Be sure to follow along with all the top re:Invent announcements here, and we’ll also use this space to keep you posted about other  re:Invent liveblogs as they happen!


10:58 AM – And we are done!

The next step is up to you — find some great sessions, watch, learn, and build something awesome!

10:55 AM – A focus on hybrid, Riot Games using AWS Outposts to reduce latency and to create a level playing field for all players.

Redefining and asking what hybrid is all about.

Early hype, and what does on-premises mean? A restaurant, a field?

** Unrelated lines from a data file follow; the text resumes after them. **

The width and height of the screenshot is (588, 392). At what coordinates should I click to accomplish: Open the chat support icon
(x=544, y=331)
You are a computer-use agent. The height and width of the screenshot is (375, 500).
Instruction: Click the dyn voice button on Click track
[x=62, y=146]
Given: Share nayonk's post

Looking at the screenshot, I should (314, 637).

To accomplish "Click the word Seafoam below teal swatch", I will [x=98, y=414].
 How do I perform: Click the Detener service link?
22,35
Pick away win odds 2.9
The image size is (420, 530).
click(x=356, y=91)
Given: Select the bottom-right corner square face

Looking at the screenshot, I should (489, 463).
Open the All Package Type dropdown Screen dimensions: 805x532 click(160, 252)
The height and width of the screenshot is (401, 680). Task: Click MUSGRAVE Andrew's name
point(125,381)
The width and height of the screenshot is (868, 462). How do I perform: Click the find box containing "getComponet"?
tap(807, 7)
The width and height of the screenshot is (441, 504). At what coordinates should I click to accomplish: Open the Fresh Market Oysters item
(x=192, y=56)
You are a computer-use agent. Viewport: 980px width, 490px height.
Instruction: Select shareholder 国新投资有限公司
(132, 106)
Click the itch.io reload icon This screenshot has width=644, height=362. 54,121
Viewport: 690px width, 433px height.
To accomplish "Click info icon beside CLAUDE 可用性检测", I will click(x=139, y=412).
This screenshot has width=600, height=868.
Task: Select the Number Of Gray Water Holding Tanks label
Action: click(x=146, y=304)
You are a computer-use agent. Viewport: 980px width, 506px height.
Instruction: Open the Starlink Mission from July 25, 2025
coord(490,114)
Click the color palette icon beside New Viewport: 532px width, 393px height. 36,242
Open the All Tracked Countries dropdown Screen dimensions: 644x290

Customers want a hybrid offering that uses the same tools, APIs, and so forth as their cloud services. Moving workload from on-premises to the cloud using VMware Cloud on AWS. Strong partnership, gaining a lot of steam: doubled number of nodes year-over-year.

Keeping workloads on-premises close to factory or during a transition to cloud? Early solutions had too much friction. Built AWS Outposts, racks of AWS services rolled in. Same APIs, tools, control plane, hardware. Thousands of customers using them.

Customers love Outposts, but they are big racks. Now two new form factors, that take up less space: 1U and 2U servers:

Announced Local Zones last year, launched in LA. Today 3 more in Boston, Houston, and Miami, with 12 more coming in 2021.

AWS in places with no connectivity? Snow Family for poorly connected and rugged locations.

And 5G apps, that need compute, storage, and other infrastructure. Announced AWS Wavelength last year. New locations coming:

10:38 AM – Desire to use more ML in industry, but need equipment and talent to make it happen.

Monitron – End to end equipment monitoring; sensors, gateway, predictions.

Amazon Lookout for Equipment – Anomaly detection for machinery. Assess sound, vibration, temperature for predictive maintenance.

Computer Vision – AWS Panorama Appliance, connect to existing IP cameras; use prebuilt CV models. And an SDK too!

Use all of this to reinvent your business.

10:30 AM – More reinvention, example is the auto space.

Announcement with Blackberry and Ivy, to build new connected vehicle experiences.

Healthcare, Moderna built and entire suite on AWS to help with COVID-19 vaccine development.

Media and Entertainment, AWS scaled Disney+ to over 70M subscribers in less than a year.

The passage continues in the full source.